Usando métodos estatísticos modernos, Ramsden confirmou que as gorduras polinsaturadas reduziram o colesterol em uma média de 13 por cento, mas 17 por cento das pessoas que fizeram dieta morreram, em comparação com apenas 11 por cento dos que ficaram na manteiga e banha.

Crucialmente para Ramsden, quando ele analisou os números de mortalidade por doenças cardíacas, eles se acumularam na mesma proporção que os números de mortalidade por todas as causas.

Um dois problemas foi que alguns dos participantes do grupo de controle (dieta livre) assumiram o controle de sua própria saúde e seguiram o que estava se tornando o conselho médico padrão: mudar para óleos vegetais e margarinas. Graças aos recordatórios alimentares preenchidos, Ramsden foi capaz de determinar que, ao fazer isso, eles realmente aumentaram suas chances de morrer, “levando a uma subestimação dos efeitos adversos da intervenção”.

Com os resultados obtidos contribuindo para uma revisão mais ampla da literatura, Ramsden foi capaz de concluir que cortar a gordura saturada “não mostrou nenhuma evidência de benefício cardiovascular. Estas descobertas podem ter implicações importantes, resultando num aconselhamento alimentar mundial para substituir o ácido linoleico ômega 6, ou gorduras poli-insaturadas em geral, por gorduras saturadas”.

Os EUA estão em processo de atualização de suas diretrizes dietéticas e, a julgar por um artigo preliminar divulgado na semana passada, não usarão o artigo do JACC, tampouco o estudo Sydney Heart ou qualquer um dos estudos randomizados controlados sobre gordura saturada. Um porta-voz do Conselho Nacional de Saúde e Pesquisa Médica da Austrália disse que é muito cedo para dizer quais estudos serão considerados na revisão australiana. “As evidências encontradas para atender aos padrões de qualidade definidos pela revisão serão sintetizadas e traduzidas no contexto australiano e examinadas por meio dos rigorosos processos de desenvolvimento de diretrizes do NHMRC. Isso inclui garantir que o desenvolvimento de quaisquer recomendações seja baseado no corpo de evidências e não determinado por estudos individuais”.

O NHMRC solicitará inscrições nas próximas semanas, disse o porta-voz.
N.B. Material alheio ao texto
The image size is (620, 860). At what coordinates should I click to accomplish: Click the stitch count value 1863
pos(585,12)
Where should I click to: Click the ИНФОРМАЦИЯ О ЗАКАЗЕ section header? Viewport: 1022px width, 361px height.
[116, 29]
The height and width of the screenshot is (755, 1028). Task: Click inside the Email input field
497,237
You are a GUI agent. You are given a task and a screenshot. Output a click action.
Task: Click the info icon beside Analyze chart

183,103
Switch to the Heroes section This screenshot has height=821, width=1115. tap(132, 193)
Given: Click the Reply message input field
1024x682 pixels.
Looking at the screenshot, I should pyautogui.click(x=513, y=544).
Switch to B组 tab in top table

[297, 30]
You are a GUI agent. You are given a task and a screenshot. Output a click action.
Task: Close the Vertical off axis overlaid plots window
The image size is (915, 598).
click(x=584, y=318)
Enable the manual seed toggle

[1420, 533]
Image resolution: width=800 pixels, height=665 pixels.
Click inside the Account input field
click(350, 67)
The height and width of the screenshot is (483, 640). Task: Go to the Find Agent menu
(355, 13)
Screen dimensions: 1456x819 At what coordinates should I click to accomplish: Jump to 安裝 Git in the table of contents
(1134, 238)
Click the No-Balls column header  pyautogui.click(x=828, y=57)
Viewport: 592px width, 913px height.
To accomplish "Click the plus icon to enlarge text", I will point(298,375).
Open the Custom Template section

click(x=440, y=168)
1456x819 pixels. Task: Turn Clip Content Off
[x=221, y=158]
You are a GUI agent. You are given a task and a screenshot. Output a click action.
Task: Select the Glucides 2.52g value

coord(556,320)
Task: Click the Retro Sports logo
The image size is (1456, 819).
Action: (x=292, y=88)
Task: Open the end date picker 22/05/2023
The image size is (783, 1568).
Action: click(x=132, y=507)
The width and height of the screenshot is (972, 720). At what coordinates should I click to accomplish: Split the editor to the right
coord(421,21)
Para o Dr. Muecke, é uma equação simples. Cinquenta anos de demonização da gordura levaram ao consumo excessivo de açúcar e carboidratos refinados, causando uma explosão de diabetes tipo 2 e cegueira. O diabetes é a principal causa de cegueira em australianos em idade produtiva. Ele prometeu mudar as diretrizes dietéticas erradas. “O artigo do JACC confirma que não há ligação entre as gorduras saturadas da dieta natural e as doenças cardiovasculares, que incluem alimentos como laticínios integrais, ovos, carne não processada e chocolate amargo, o que é bom. É um estudo poderoso e deve colocar o problema de lado para sempre”.

Ele aponta que o diabetes matou mais de 5.000 australianos durante os primeiros três meses de COVID-19, período durante o qual o vírus matou 102 pessoas.